#### [Task to carry out]
Edit the items starting at the line that has "Follow the Iniciar sesión link" and ending after the line that has "Looking at the". Replace "disk icon" with "floppy disk icon", change nothing else, and return only those lines.

#### [Stored rows]
☆ ☆ ☆ ☆

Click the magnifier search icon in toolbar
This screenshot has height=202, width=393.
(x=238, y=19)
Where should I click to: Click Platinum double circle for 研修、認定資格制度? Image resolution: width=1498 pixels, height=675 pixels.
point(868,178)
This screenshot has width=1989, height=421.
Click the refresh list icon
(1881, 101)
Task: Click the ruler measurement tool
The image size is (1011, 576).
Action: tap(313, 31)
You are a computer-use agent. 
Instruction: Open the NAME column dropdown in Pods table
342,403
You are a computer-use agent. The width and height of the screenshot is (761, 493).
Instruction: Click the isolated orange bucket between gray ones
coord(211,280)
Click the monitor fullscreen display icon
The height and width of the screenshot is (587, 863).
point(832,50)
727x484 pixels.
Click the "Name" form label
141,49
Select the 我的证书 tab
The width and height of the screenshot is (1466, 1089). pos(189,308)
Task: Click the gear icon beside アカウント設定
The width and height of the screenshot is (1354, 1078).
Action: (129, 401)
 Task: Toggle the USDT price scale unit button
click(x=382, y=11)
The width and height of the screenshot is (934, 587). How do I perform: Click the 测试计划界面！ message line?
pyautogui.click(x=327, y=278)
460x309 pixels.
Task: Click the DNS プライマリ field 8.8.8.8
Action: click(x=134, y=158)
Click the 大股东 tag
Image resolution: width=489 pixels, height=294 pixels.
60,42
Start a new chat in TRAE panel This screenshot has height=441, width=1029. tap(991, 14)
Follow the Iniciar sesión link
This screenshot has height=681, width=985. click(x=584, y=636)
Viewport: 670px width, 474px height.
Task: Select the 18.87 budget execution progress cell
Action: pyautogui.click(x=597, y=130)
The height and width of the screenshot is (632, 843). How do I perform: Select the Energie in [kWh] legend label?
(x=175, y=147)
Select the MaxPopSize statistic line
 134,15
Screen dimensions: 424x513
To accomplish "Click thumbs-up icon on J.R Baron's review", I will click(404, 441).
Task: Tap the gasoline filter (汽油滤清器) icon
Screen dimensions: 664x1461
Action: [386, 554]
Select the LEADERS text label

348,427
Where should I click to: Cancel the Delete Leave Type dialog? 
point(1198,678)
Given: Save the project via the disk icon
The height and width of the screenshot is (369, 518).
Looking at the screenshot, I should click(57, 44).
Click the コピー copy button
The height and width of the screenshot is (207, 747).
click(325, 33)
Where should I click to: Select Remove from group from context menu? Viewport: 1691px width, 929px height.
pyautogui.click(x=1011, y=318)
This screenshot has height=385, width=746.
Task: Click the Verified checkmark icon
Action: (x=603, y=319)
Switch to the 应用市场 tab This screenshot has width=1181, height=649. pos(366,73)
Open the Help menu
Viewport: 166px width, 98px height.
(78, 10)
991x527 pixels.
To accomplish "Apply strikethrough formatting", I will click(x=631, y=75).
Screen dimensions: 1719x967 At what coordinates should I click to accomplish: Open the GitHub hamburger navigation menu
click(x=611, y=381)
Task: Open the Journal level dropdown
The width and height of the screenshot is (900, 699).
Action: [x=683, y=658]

☆ ☆ ☆ ☆

#### [Reply to the task]
Follow the Iniciar sesión link
This screenshot has height=681, width=985. click(x=584, y=636)
Viewport: 670px width, 474px height.
Task: Select the 18.87 budget execution progress cell
Action: pyautogui.click(x=597, y=130)
The height and width of the screenshot is (632, 843). How do I perform: Select the Energie in [kWh] legend label?
(x=175, y=147)
Select the MaxPopSize statistic line
 134,15
Screen dimensions: 424x513
To accomplish "Click thumbs-up icon on J.R Baron's review", I will click(404, 441).
Task: Tap the gasoline filter (汽油滤清器) icon
Screen dimensions: 664x1461
Action: [386, 554]
Select the LEADERS text label

348,427
Where should I click to: Cancel the Delete Leave Type dialog? 
point(1198,678)
Given: Save the project via the floppy disk icon
The height and width of the screenshot is (369, 518).
Looking at the screenshot, I should click(57, 44).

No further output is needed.